▸ PROVIDED ENTRIES:

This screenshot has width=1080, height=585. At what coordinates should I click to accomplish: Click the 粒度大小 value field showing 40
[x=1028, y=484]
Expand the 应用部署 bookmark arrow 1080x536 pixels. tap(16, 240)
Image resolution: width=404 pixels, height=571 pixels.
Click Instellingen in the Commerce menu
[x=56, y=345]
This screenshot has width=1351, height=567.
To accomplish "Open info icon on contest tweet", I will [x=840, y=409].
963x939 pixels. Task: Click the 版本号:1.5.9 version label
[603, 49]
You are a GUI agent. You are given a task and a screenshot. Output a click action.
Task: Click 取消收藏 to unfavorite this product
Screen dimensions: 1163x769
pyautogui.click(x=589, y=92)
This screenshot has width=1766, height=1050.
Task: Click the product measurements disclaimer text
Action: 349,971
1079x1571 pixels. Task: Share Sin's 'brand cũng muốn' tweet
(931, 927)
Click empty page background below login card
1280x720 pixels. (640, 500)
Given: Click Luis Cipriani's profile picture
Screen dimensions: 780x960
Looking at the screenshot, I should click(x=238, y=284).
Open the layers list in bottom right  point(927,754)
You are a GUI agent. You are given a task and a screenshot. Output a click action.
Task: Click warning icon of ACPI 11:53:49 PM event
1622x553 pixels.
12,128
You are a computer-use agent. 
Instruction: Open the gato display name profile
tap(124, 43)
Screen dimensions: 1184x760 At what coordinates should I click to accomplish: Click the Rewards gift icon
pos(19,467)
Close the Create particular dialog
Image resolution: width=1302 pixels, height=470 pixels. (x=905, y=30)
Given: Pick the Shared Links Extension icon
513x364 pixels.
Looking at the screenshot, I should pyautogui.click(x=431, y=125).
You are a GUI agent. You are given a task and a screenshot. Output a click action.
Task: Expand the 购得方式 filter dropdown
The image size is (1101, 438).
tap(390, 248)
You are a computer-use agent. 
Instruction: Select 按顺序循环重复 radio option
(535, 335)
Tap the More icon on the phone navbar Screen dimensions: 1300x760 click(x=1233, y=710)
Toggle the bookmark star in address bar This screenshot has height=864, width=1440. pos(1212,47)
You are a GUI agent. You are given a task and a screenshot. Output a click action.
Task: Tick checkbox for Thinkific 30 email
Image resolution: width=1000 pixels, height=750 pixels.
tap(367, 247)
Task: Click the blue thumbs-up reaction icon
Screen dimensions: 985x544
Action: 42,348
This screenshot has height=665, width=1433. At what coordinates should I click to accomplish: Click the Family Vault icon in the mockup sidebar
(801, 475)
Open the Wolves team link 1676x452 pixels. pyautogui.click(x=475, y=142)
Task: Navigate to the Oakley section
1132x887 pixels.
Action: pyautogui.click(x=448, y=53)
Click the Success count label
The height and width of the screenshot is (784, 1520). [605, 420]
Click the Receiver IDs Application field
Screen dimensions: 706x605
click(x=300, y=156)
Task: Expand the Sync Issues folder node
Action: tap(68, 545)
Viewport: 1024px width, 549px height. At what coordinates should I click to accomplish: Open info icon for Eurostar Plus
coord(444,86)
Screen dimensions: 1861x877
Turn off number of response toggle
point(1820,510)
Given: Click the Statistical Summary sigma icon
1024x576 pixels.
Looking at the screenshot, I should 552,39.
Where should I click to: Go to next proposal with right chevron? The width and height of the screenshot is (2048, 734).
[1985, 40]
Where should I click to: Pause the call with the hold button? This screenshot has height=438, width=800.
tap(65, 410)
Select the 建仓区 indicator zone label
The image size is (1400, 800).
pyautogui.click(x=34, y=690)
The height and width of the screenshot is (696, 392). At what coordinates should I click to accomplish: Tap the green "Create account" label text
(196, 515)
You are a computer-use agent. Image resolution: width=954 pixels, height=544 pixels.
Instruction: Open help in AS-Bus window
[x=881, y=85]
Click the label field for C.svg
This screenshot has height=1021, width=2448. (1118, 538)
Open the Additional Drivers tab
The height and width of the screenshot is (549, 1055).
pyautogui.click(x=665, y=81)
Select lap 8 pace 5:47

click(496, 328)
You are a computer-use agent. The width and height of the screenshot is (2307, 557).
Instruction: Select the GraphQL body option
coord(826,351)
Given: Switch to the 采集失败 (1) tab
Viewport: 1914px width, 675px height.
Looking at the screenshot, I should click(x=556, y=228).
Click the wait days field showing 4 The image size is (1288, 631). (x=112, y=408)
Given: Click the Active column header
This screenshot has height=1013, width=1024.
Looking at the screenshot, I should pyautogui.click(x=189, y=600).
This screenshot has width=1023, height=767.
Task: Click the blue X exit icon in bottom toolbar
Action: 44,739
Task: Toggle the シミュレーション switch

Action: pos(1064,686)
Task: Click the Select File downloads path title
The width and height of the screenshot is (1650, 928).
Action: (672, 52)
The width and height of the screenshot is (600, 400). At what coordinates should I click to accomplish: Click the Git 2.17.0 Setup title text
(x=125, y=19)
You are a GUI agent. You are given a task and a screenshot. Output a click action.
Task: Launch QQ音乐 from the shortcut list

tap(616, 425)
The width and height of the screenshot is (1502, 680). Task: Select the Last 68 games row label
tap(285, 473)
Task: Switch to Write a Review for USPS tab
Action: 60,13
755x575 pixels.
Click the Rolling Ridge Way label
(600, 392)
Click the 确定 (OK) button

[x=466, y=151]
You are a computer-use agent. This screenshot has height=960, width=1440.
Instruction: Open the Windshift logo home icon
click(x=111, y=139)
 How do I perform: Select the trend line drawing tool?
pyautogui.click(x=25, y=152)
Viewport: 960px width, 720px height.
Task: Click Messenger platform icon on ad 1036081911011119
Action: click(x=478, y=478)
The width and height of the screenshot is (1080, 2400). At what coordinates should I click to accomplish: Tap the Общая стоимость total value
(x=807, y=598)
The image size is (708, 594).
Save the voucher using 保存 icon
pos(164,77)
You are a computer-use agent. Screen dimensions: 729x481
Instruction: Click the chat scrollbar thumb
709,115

▸ EXERCISE BRIEF: Everything from the line with "Click the Success count label" through the line with "Given: Switch to the 采集失败 (1) tab" in the listing above must be retyped exactly, with nothing added.

▸ TASK OUTPUT:
Click the Success count label
The height and width of the screenshot is (784, 1520). [605, 420]
Click the Receiver IDs Application field
Screen dimensions: 706x605
click(x=300, y=156)
Task: Expand the Sync Issues folder node
Action: tap(68, 545)
Viewport: 1024px width, 549px height. At what coordinates should I click to accomplish: Open info icon for Eurostar Plus
coord(444,86)
Screen dimensions: 1861x877
Turn off number of response toggle
point(1820,510)
Given: Click the Statistical Summary sigma icon
1024x576 pixels.
Looking at the screenshot, I should 552,39.
Where should I click to: Go to next proposal with right chevron? The width and height of the screenshot is (2048, 734).
[1985, 40]
Where should I click to: Pause the call with the hold button? This screenshot has height=438, width=800.
tap(65, 410)
Select the 建仓区 indicator zone label
The image size is (1400, 800).
pyautogui.click(x=34, y=690)
The height and width of the screenshot is (696, 392). At what coordinates should I click to accomplish: Tap the green "Create account" label text
(196, 515)
You are a computer-use agent. Image resolution: width=954 pixels, height=544 pixels.
Instruction: Open help in AS-Bus window
[x=881, y=85]
Click the label field for C.svg
This screenshot has height=1021, width=2448. (1118, 538)
Open the Additional Drivers tab
The height and width of the screenshot is (549, 1055).
pyautogui.click(x=665, y=81)
Select lap 8 pace 5:47

click(496, 328)
You are a computer-use agent. The width and height of the screenshot is (2307, 557).
Instruction: Select the GraphQL body option
coord(826,351)
Given: Switch to the 采集失败 (1) tab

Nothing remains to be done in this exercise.